Und dann sind da die Kinder mit Behinderung, bei denen ich mehr als vierzehn Jahre gearbeitet habe. (Und da kommt „Mein Lohn ist, dass ich darf“ der Sache tatsächlich ziemlich nahe!) Sie haben mich mit meiner eigenen Armut in Berührung gebracht und mir gezeigt: Es ist okay. Du und ich, wir sind Menschen, die verletzlich und hilfsbedürftig sind. Und unsere Schwachheit ist keine Zumutung für andere, sondern kann zum Geschenk werden.

Diese Kinder haben mir ein Geheimnis aus Gottes Land gezeigt, in dem ich leben will: Ein Land, in dem die Armen gesegnet werden und das Schwache erwählt wird. Wo die Letzten zu den Ersten werden und die zarteste Kraft zur stärksten wird. Und wo am Ende alle über die Ziellinie getragen werden. Diese Kinder haben mir immer wieder vor Augen gehalten, wie wichtig es ist, sich einfach lieben zu lassen. Meine kleinen, strahlenden Sterne.

Ich könnte seitenlang so weiterschreiben und euch Namen nennen von Menschen, die mich gesegnet haben. Oft waren es nicht die tollen geistlichen Helden, sondern Menschen, die, wie Jakob, ihre Kämpfe mit Gott ausgefochten haben und hinkend und gesegnet daraus hervorgegangen sind.

Und es waren die Bücher von Adrian Plass, Henri Nouwen oder Philip Yancey, die ich förmlich verschlungen habe. Und die Worte von Brennan Manning, diesem ehemaligen Priester und Alkoholiker mit einer gescheiterten Ehe, der sich selbst als den „fast Blinden“ bezeichnete, „der anderen den Weg zeigte und sich selbst dauernd verlief“.4

In seinem Vorwort zu Brennans Lebensgeschichte schreibt sein Freund Philip Yancey: „Unser religiöser Hintergrund hätte nicht unterschiedlicher sein können ... und doch waren wir beide auf unterschiedlichen Wegen zu der sprudelnden Quelle der Gnade gekommen, dessen Wasser wir seither gierig trinken.“5

Ich glaube, das verbindet diese Menschen, die wie Sterne der Liebe Gottes in meinem Leben sind: Sie trinken gierig aus Gottes Gnade und reichen dann den Becher weiter an alle, die durstig sind.

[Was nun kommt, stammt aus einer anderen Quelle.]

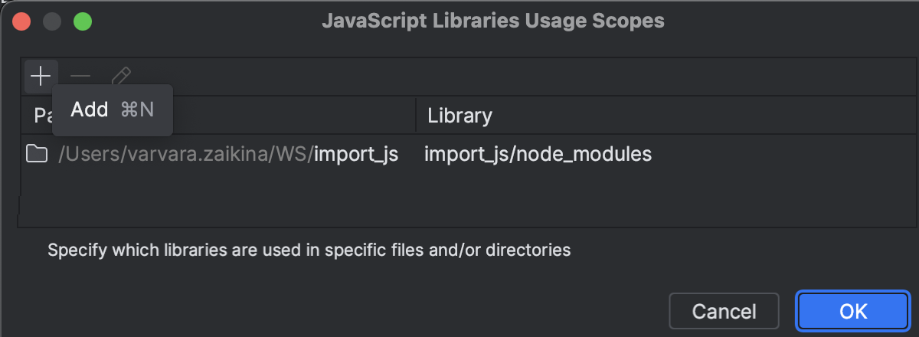
Task: Open the import_js/node_modules library cell
Action: pos(538,155)
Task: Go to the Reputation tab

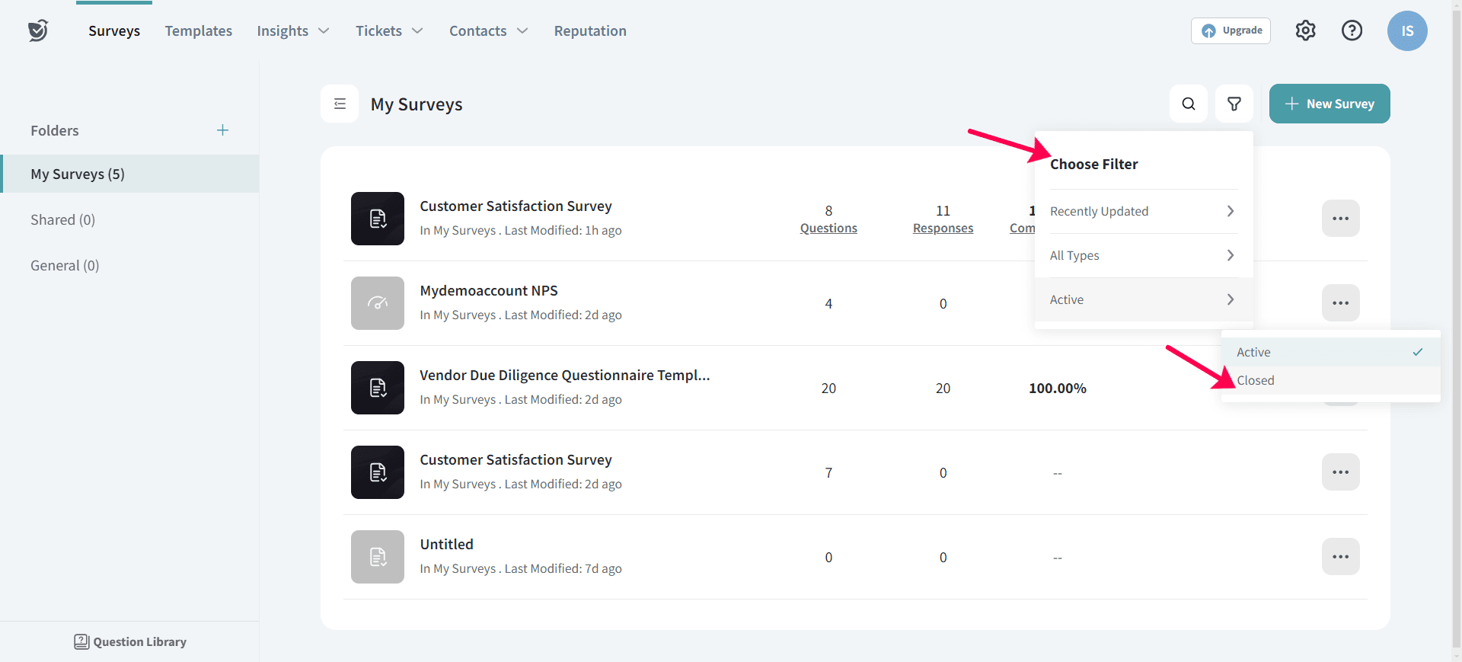Action: click(x=590, y=31)
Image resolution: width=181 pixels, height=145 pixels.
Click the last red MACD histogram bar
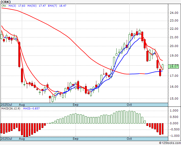[x=163, y=129]
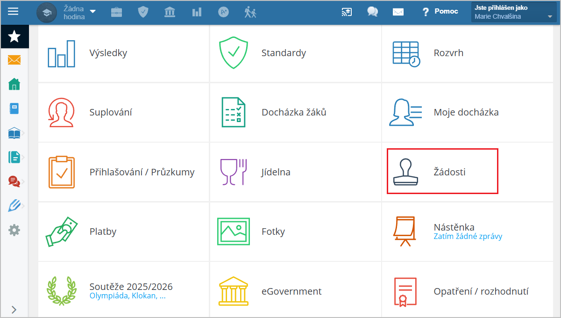Click the screen cast icon in header
This screenshot has width=561, height=318.
[x=347, y=12]
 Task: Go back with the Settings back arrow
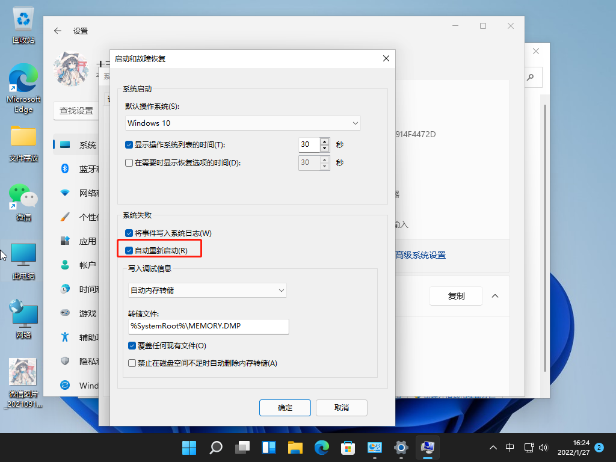pyautogui.click(x=58, y=31)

Am Ende seines Lebens, nachdem er so vielen Menschen Mut gemacht hat, Gottes Liebe zu vertrauen, schreibt Brennan Manning über sich: „Wenn sie mich fragen würden, ob ich es endlich zulassen kann, dass Gott mich so liebt, wie ich bin, würde ich sagen: ‚Nein, aber ich versuche es.‘“6

Vielleicht bleiben wir immer durstig nach Gottes Gnade. Vielleicht wird der Zweifel in mir nie zur Ruhe kommen, dass ich doch zu viel über die Linien male und mein Leben Gottes kritischem Blick nicht standhält. Deshalb brauche ich ein Leben lang solche Menschen, die mich immer wieder daran erinnern, dass Gott mich unendlich liebt. Trotz allem. Ich trinke gierig von ihren Worten und will den Becher an andere weiterreichen, die auch durstig sind.

Manchmal schaue ich auf das Dunkel in meinem Leben und bin entmutigt, weil ich nicht glaube, dass Jesus etwas aus mir machen kann. Und dann denke ich an die Worte aus einer Predigt von Klaus Vollmer, die mein Vater aufgeschrieben hat: „Wir müssen nichts weiter tun, als uns immer wieder in die Sonne legen und Jesus glauben, dass wir geliebt sind. Trotz allem. Dann fangen wir ganz einfach an zu strahlen.“ Wie die Sterne.